Between the Liner Notes
The 2nd
Chapter of Matthew Ward
By Shannon Woodland and Scott Ross, The 700 Club
CBN.com – The 2nd Chapter of
Acts debuted in 1971 with a sound that’s still unique today. The group was made
up of a brother and sister trio – Annie Herring, Nellie and Matthew Ward.
Annie, the eldest of the three, with the help of her husband Buck, raised young
Nellie and Matthew after their parents died. The 2nd Chapter of Acts has long
been known as one of the first contemporary Christian music super groups.

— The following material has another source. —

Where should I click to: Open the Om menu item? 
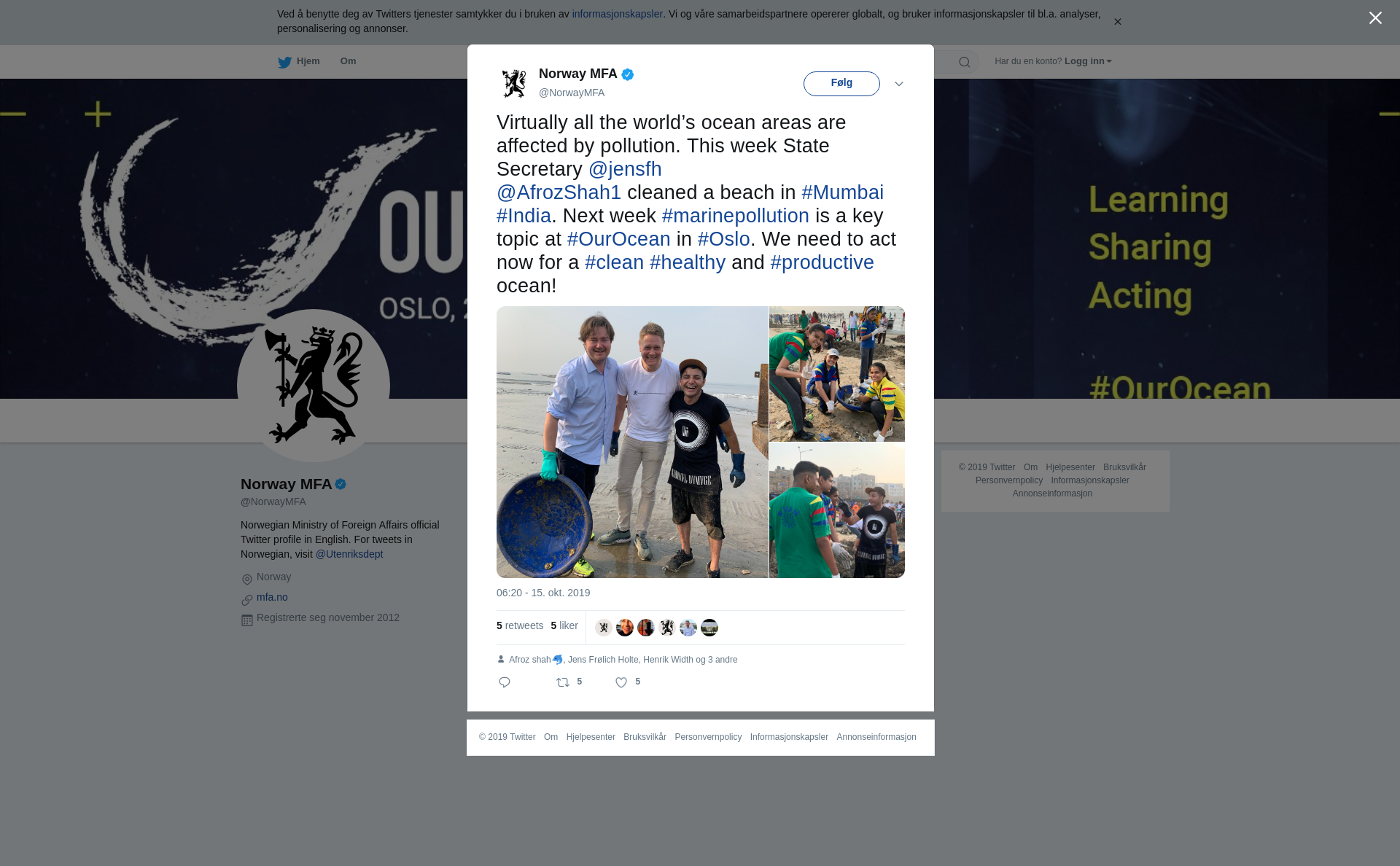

Scott Ross: When you began
to do concerts and people were showing up in thousands to hear you sing, were
you surprised by that?
Matthew Ward: Oh yeah, one
of the things I wrote in my autobiography is that, if someone would have told
me when I was 13 or 14 years old that in a few years I’d be singing in front of
thousands of people, I would have completely fallen out of my chair laughing.

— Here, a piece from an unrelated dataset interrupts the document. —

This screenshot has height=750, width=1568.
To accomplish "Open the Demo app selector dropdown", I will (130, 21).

Ross: How many years did you
do the 2nd Chapter of Acts?
Ward: 17.
Ross: Whoa! And why did you
decide to stop?
Ward: Well, every year we’d
pray and decide whether we needed to continue on or not. There were two years
that we didn’t tour, basically quit for a year. One of them was in ‘76 and the
other one was in 1983, when I got married actually. That worked out
conveniently for me.
Ross [reporting]: Life on
the road was becoming more and more difficult. Nellie’s children were growing
up, and Matthew was on his second baby. So in 1988 the 2nd Chapter of Acts
finally called it quits.
Ward: Aside from that, we
really felt like the Lord had used us for this season -- that we were given the
go-ahead to not do it anymore.
Ross: But you continued on
in music?
Ward: And so did Annie.
Ross: And Nellie?
Ward: Mom, wife, yeah.
Ross [reporting]: Matthew’s
solo career started with writing jingles and working with some friends in the
industry. Life was going well until Matthew geared up to do a concert tour. A
cancer diagnosis stopped him in his tracks.
Ross: When that little bit
of news came to you, what do you do with that?

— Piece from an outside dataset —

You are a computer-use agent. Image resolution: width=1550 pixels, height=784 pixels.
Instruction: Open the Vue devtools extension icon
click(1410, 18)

Ward: For me, it didn’t make
me look at the finality of my life and get my ducks in a row. What I really
came away [with] from that experience was really understanding the father heart
of God for the first time. I think because I lost my parents at a young age, I
had a pretty warped perspective of God as a father figure. In my mind God loves
us, but when I read the scriptures, it says His thoughts for me out number the
grains of sand. I didn’t believe that. I thought God loves us in general terms,
like God loves everybody. Not that God is concerned with my issues. When I went
through that walk with cancer, I realized He was a father there for His son. When
I prayed to Him, it was almost like I could hear Him listening to me. I could
tell through things and events that happened He did care for me.
Ross [reporting]: Matthew
went through surgery, chemotherapy and blood work “ad nauseam,” to coin a
Matthew phrase -- a lot of nasty stuff. But he says it made him a better father
to his children and able to appreciate his wife in a whole new way.
Ward: It made me appreciate
my wife. You have to understand, she became my nurse. I actually did one of the
chemotherapies at home. She had to go to class to learn how to do this thing.
She was my nurse. She’d give me shots so my white cell count [would] stay up.
It was amazing. I really began to see her as someone I loved dearly, far beyond
someone who gave birth to my children or my lover. I saw someone who loved me
enough to lay her life down and become uncomfortable enough to do something if
it made my world better. Boy was that an eye opened for me.
Ross: How did it affect your
singing and song writing?
Ward: Before cancer I was well known for writing a lot of pop rock, pop ballads, power ballads.
Ross [reporting]: But post
cancer that hard edge had gone away, and Matthew started writing and singing a
whole new song.
Ward: The Lord gave me a
couple of songs. “To the King” I wrote on a project called My Redeemer. It’s basically
because of my bout with cancer. It was written out of suffering.
Ross: Looking back on the
journey, are you fulfilled?
Ward: Oh yeah, there would have been a lot of easier roads to go down and a lot of easier rows to hoe than the one that God has put in front of me. But you don’t appreciate sunshine until you’ve had rain. That’s where I’m at. It’s hard to appreciate things God gave you if they’re always around. I’ve learned to appreciate everything.